Even among property managers who screen their applicants, however, there are some serious mistakes that are all-too-common.
1. Being Inconsistent with Procedures
One of the biggest mistakes some property managers make when they screen prospective tenants is simply not applying the same screening guidelines and criteria to everybody. For example, one property manager might think it’s okay to let a close friend bypass the application and screening process; after all, he knows the applicant well enough and isn’t worried about the applicant’s financial or criminal history.
Unfortunately, if the applicant is approved without screening and another prospective tenant (who was screened before approval) finds out, this could be grounds for an expensive discrimination lawsuit.

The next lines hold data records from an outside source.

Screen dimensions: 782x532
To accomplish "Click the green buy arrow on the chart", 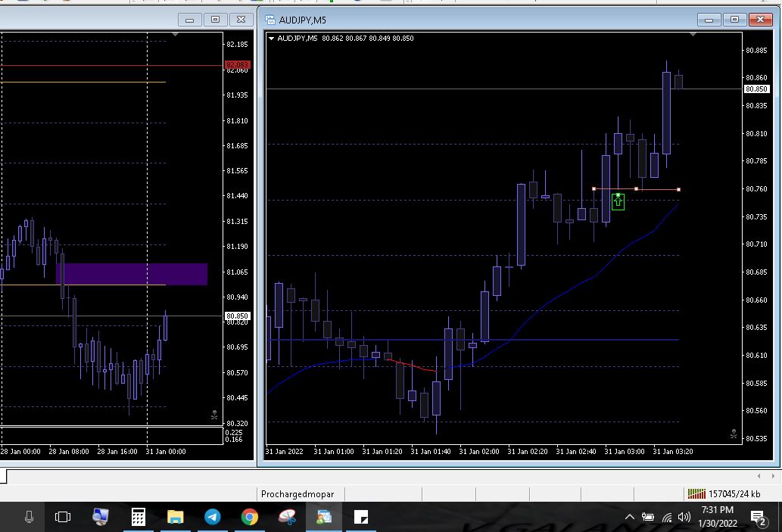I will pos(618,202).
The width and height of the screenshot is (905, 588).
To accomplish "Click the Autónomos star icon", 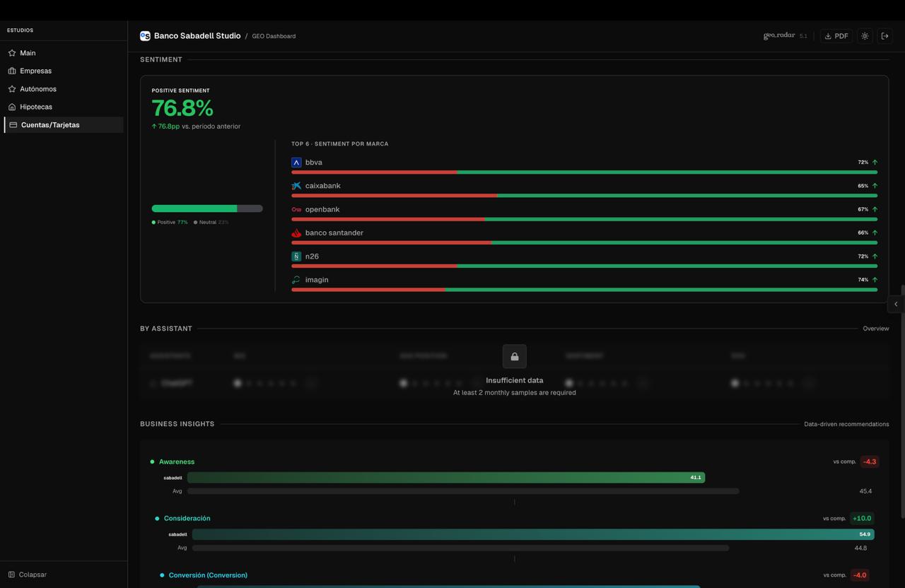I will point(12,89).
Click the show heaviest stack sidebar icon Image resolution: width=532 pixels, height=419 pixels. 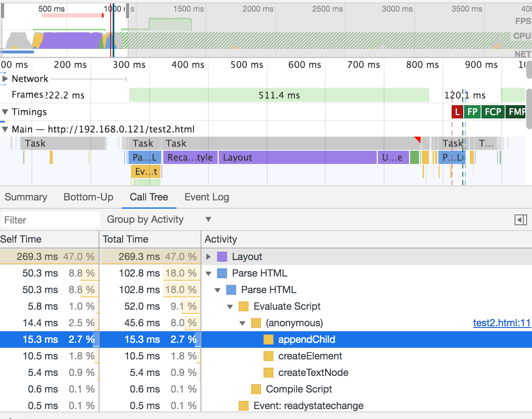(x=520, y=220)

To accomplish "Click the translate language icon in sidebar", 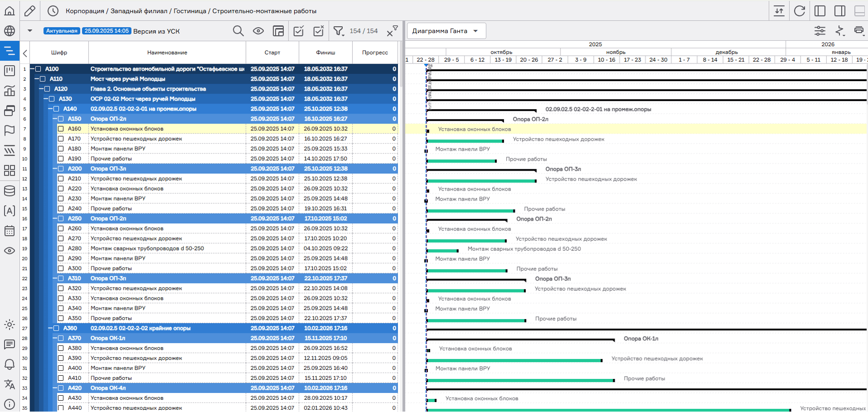I will 10,384.
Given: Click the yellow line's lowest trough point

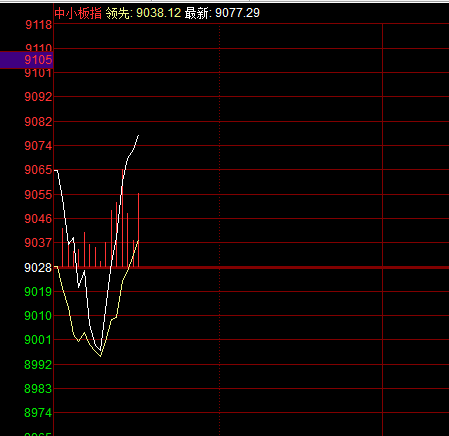Looking at the screenshot, I should click(x=101, y=356).
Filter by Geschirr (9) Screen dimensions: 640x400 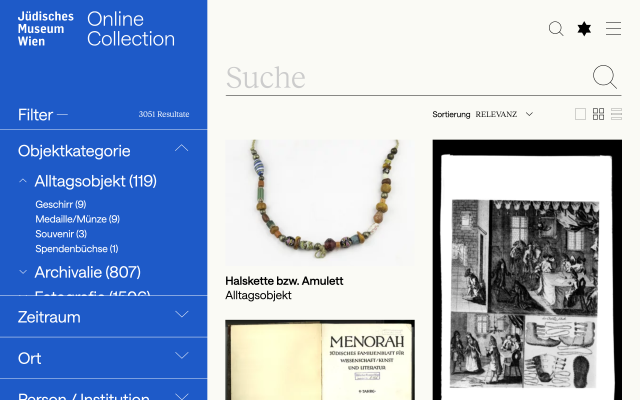click(x=61, y=204)
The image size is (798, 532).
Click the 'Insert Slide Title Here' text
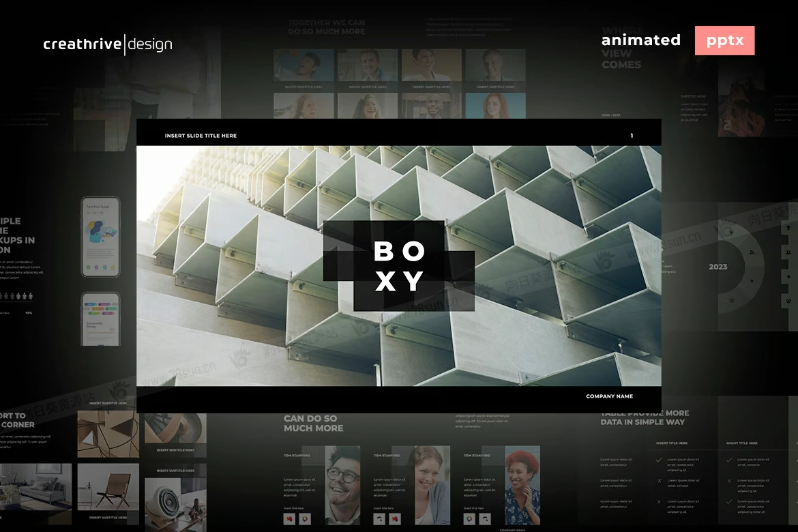(201, 136)
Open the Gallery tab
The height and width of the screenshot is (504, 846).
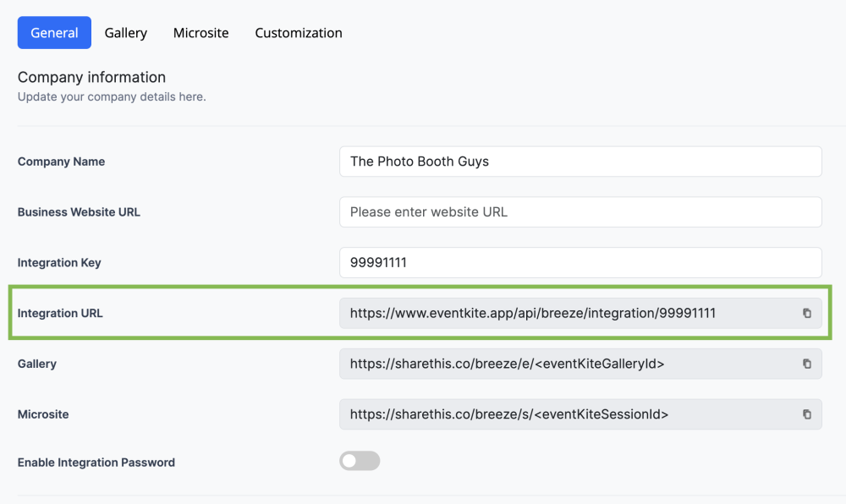tap(126, 33)
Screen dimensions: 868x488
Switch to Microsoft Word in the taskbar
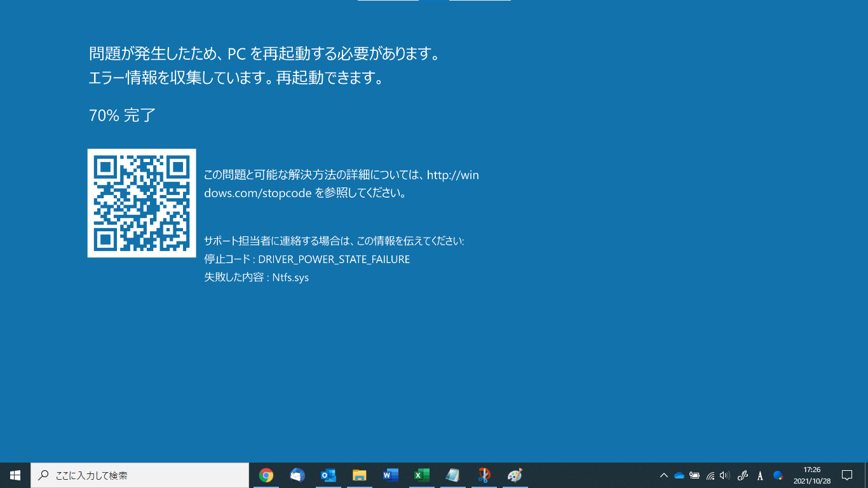[x=391, y=475]
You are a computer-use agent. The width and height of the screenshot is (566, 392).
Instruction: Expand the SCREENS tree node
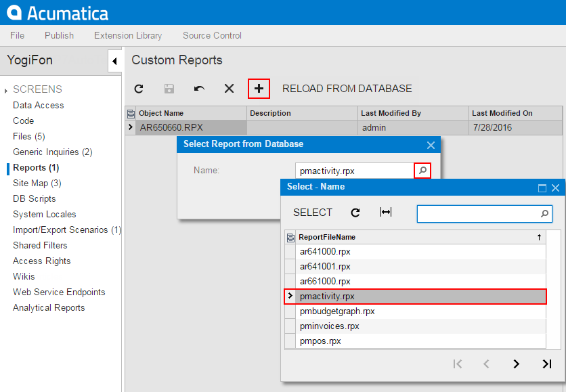click(7, 90)
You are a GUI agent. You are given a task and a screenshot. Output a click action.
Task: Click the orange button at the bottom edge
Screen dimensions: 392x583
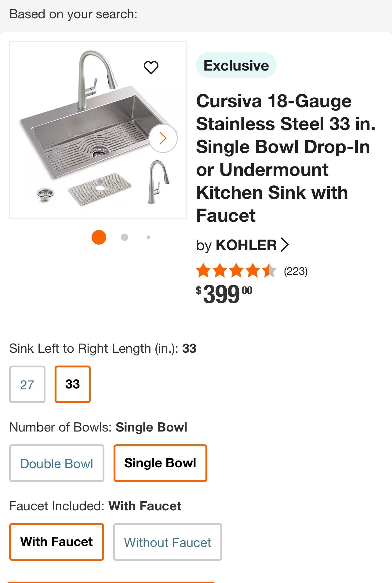coord(111,581)
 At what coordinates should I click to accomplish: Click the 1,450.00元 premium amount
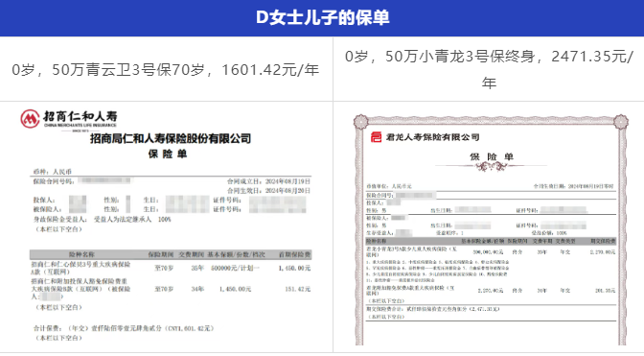(x=294, y=268)
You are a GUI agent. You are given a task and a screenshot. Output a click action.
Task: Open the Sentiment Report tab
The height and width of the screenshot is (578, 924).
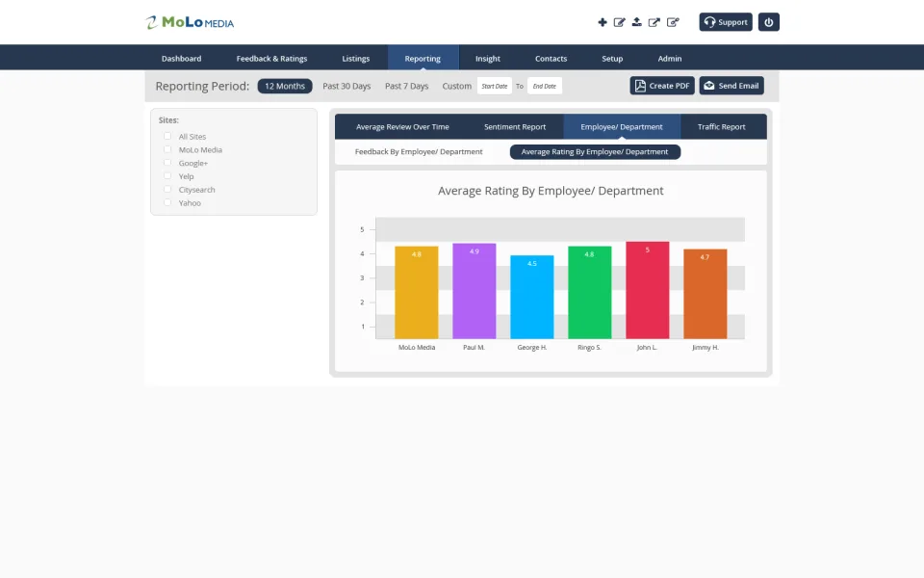coord(515,127)

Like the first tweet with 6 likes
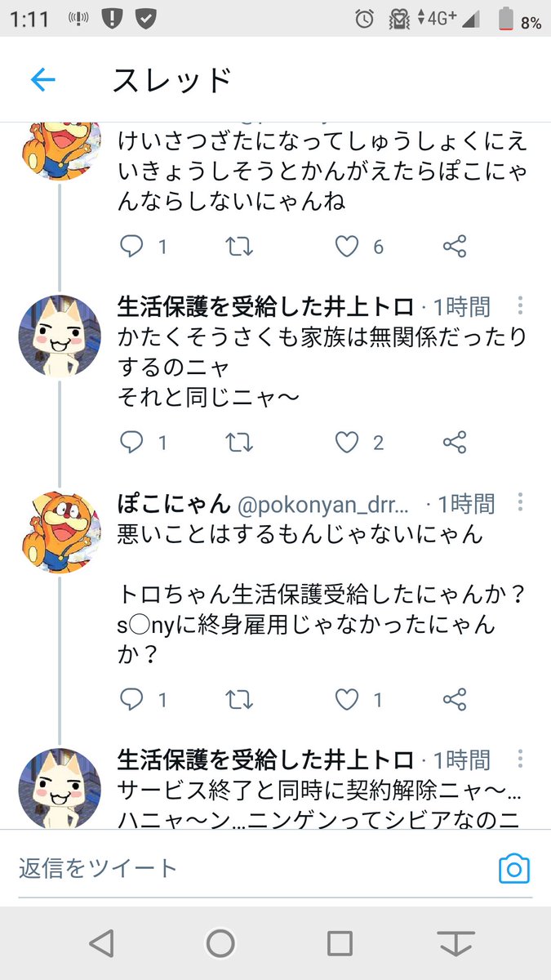coord(348,247)
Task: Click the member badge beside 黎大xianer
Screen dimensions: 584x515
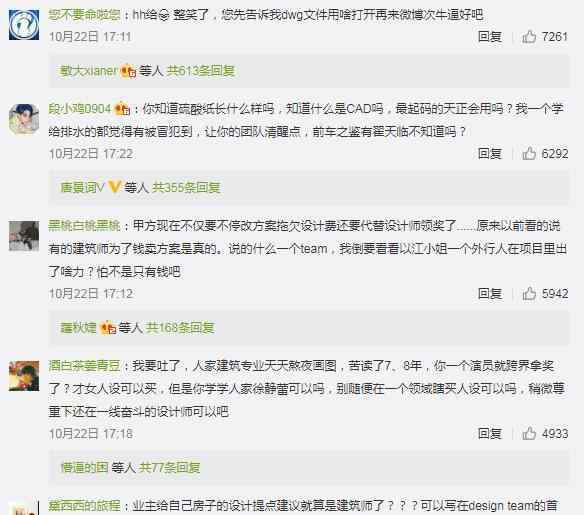Action: click(x=128, y=71)
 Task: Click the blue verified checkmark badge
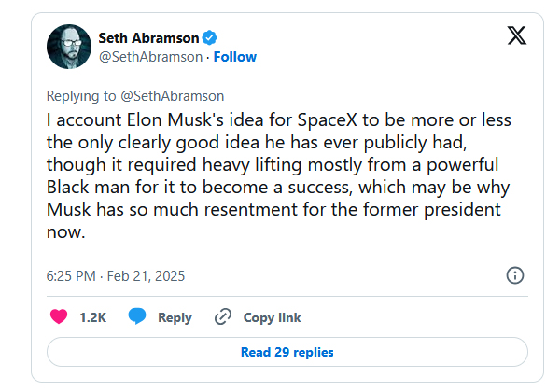(211, 37)
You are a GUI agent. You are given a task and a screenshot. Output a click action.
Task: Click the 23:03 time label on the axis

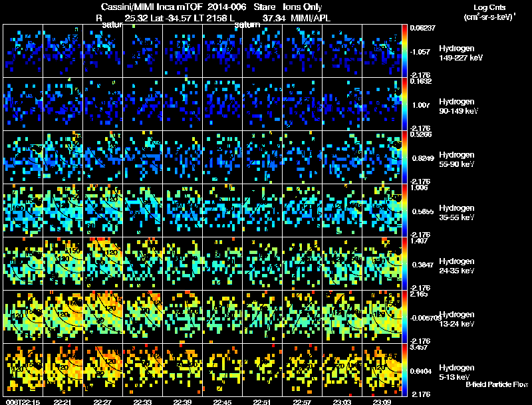pos(342,402)
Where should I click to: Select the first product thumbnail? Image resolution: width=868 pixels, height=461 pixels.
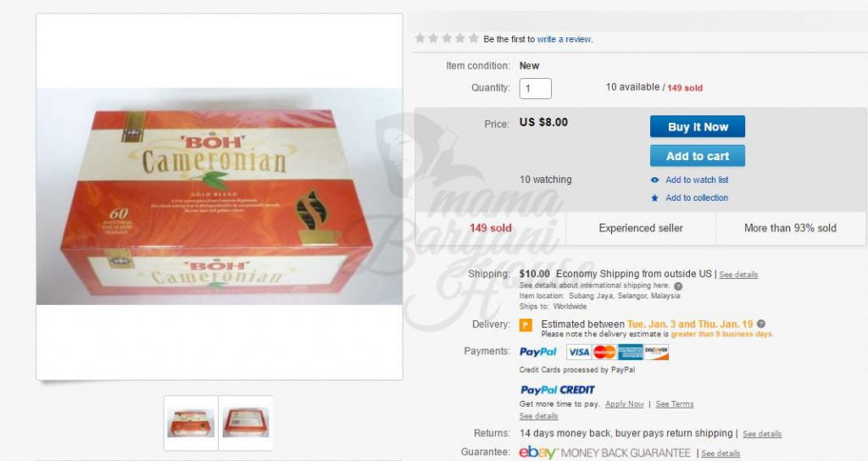pyautogui.click(x=191, y=423)

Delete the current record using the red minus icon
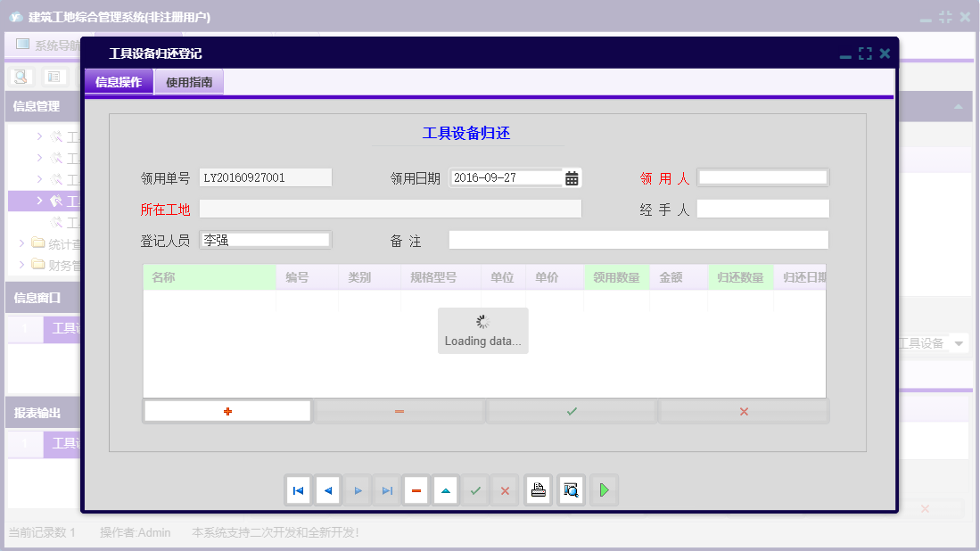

2. Overlooking an Applicant’s Credit Report
Another mistake that far too many property managers make is that of overlooking an applicant’s credit report. Instead, they may simply run a credit check to verify that the applicant is currently making at least three times the monthly rent (that’s the standard in the rental industry) before assuming he or she is financially responsible enough to make consistent rental payments.
However, if that property manager had bothered to look more closely at the prospective tenants credit report, it may have been discovered that the applicant has been late or outright missed several rental and credit card payments in the past–and that he or she is a serious financial risk for the rental property.
3. Not Asking for Bank Statements
Finally, it’s extremely important to ask for copies of an applicant’s recent bank statements before approving them for a rental unit. After all, while the prospective tenants place of employment might verify that he or she makes a comfortable salary, property managers have no way of knowing how much of that person’s salary is tied up in other financial commitments.
By taking a look at an applicant’s bank statements, it’s possible to see what the prospective tenant’s free cash flow is like and whether or not he or she has a substantial amount of money reserved in a savings account. This can give property managers a good idea as to whether or not the person would make for a reliable tenant.
By avoiding these common tenant screening mistakes and investing in quality screening software, property managers can enjoy greater peace of mind when processing rental applications.